About this exercise >>
Scan the records below for lines with the word "agent", then state how many you find and nothing else.

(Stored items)
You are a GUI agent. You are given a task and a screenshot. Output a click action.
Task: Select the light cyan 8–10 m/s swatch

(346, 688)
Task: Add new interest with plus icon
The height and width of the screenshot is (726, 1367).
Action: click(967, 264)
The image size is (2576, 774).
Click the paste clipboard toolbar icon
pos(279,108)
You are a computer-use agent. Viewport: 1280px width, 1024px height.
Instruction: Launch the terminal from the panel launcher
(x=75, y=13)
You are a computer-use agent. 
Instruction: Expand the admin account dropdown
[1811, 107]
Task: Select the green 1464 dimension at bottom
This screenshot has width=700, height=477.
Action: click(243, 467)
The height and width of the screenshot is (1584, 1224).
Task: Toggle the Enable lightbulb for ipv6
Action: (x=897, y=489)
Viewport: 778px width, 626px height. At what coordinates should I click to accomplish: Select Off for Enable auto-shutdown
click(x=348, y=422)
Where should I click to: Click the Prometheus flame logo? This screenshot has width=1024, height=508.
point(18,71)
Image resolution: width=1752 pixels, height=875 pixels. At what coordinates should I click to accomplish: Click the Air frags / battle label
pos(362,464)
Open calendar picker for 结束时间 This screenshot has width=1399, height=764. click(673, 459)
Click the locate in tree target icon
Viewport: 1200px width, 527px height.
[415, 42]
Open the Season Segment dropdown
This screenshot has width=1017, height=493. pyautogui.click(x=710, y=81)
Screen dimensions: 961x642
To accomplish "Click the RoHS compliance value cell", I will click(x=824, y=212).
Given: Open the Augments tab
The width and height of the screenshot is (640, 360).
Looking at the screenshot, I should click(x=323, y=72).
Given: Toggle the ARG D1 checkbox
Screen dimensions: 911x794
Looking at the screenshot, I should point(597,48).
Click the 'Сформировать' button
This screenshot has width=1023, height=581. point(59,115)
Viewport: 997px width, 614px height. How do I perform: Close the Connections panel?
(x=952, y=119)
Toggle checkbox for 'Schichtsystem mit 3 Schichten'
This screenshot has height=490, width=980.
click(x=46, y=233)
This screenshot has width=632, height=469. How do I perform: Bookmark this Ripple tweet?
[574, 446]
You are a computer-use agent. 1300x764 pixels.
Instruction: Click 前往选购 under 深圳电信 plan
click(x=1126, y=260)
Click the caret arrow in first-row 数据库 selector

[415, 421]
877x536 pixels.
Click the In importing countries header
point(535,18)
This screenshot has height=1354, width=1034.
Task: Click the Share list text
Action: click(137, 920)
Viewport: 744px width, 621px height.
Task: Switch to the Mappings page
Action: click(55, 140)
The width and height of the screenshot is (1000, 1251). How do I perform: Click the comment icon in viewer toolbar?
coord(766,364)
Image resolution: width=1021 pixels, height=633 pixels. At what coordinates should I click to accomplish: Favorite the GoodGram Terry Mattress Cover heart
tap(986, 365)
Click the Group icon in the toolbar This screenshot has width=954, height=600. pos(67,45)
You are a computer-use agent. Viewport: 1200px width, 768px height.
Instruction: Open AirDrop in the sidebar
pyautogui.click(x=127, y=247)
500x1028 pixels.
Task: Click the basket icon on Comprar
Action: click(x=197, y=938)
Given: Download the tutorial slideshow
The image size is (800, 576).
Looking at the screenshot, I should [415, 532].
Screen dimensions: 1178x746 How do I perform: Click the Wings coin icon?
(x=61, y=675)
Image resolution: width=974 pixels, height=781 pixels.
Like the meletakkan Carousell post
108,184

Task answer >>
5